→ 提示文:
__________________________________________________

控除対象となるローン残高は、住宅の種類や環境性能ごとに以下のような形で決まっています。

住宅の種類年末のローン残高の限度額
2022年〜2023年入居2023年〜2024年入居
中古住宅認定住宅3,000万円
その他の住宅2,000万円
新築住宅長期優良住宅・低炭素住宅5,000万円4,500万円
ZEH水準省エネ住宅4,500万円3,500万円
省エネ基準適合住宅4,000万円3,000万円
その他の住宅3,000万円(2023年までの建築確認が取れる場合は2,000万円)

参考:国土交通省 住宅ローン減税

住宅ローン控除が最大になるのは、「新築、長期優良住宅・低炭素住宅」に該当する場合であり、住宅ローン控除額は、年間で最大「35万円」となります。

中古住宅の住宅ローン控除の適用条件

中古住宅で住宅ローン控除を受けるための条件について、以下で解説します。

__________________________________________________

コレクションから取り出した項目

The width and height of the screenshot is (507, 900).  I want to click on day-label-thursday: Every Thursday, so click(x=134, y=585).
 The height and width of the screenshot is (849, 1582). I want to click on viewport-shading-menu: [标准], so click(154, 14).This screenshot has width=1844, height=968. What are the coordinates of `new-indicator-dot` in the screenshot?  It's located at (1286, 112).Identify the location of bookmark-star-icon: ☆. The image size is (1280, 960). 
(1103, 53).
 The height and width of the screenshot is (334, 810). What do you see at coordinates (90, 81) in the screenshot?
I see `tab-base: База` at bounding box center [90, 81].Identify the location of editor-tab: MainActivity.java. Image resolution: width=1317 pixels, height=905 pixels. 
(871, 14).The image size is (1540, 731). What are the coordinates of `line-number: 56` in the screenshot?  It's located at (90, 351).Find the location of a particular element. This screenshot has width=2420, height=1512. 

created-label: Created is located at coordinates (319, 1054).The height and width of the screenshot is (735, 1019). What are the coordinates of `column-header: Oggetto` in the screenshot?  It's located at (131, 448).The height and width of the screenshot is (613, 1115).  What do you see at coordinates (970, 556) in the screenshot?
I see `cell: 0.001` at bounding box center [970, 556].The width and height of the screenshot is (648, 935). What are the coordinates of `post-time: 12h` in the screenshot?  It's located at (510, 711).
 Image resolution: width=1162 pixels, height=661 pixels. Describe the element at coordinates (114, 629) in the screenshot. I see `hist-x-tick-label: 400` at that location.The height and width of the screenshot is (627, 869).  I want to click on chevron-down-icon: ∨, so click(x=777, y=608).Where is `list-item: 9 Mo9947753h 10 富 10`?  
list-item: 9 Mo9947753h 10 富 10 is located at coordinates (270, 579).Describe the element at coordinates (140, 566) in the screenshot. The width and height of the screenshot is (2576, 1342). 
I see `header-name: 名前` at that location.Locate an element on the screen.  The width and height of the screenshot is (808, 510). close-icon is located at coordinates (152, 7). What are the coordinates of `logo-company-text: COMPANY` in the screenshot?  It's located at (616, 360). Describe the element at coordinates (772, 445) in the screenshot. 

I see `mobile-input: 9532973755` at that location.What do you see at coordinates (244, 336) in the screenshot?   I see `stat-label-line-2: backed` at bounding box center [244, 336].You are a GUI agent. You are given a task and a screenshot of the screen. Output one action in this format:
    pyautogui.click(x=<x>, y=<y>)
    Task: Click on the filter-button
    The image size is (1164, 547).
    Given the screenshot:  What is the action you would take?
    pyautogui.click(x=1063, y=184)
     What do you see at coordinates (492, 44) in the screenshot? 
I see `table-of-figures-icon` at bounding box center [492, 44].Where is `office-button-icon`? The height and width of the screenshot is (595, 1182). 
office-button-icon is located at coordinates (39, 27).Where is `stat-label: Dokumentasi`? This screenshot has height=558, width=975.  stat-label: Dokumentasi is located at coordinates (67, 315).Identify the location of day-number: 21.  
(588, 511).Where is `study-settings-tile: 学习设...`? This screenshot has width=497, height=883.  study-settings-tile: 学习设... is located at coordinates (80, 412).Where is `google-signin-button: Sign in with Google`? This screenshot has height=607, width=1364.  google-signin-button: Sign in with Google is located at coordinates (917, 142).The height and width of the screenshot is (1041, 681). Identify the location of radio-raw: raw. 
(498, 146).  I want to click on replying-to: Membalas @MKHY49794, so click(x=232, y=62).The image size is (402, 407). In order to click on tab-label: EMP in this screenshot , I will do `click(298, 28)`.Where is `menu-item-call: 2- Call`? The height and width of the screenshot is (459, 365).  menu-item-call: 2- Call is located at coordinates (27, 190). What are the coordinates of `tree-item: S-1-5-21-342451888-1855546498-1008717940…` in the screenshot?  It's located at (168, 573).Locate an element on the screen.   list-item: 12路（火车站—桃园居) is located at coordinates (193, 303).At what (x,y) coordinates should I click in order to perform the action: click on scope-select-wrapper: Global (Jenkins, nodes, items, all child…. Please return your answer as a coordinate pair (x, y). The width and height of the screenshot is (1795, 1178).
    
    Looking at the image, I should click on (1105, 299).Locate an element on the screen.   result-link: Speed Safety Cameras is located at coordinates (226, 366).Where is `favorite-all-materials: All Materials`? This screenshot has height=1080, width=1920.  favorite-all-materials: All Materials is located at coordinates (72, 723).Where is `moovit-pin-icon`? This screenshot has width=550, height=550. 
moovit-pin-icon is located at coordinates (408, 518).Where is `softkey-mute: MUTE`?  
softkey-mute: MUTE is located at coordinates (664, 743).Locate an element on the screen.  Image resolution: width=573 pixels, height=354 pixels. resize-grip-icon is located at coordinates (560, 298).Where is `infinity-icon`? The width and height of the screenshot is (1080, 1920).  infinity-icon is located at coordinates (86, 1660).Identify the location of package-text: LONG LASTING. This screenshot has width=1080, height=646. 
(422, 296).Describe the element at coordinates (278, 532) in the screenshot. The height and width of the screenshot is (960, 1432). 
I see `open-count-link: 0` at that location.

__________________________________________________

→ 課題文: 住宅ローン控除についての文章を、最後の文の次から書き継ぎなさい。

→ 解答欄:
中古住宅と新築住宅の共通条件

まずは、住宅ローン控除を受けるための要件として、中古住宅と新築住宅に共通しているものを確認しましょう。

【中古・新築の共通条件】

  • マイホームであること(※1)
  • 住宅の引き渡しまたは工事完了から6カ月以内に入居すること
  • 合計所得金額2,000万以下(※2)
  • 住宅の登記簿面積が50平米以上(※3)
  • 住宅ローンの返済期間が10年以上
  • 住宅の1/2以上が居住用
  • ※1 住宅ローン控除を利用する本人が居住していることが要件です。ただし、転勤などで一時的に居住できない理由があれば、控除を受けられる場合があります。
  • ※2 一時的でも2,000万円を超えた場合、その年は住宅ローン控除を受けられませんが、翌年に2,000万円を下回った際には、再度住宅ローン控除を利用できます。
    2023年末までに建築確認を受けた場合、40平米以上50平米未満の新築住宅は、合計所得金額1,000万円以下であることが条件です。
  • ※3 戸建住宅の場合、壁芯面積(壁の中心線を囲んだ面積)、マンションの場合は内法面積(内壁で囲まれた部分の面積)で計算します。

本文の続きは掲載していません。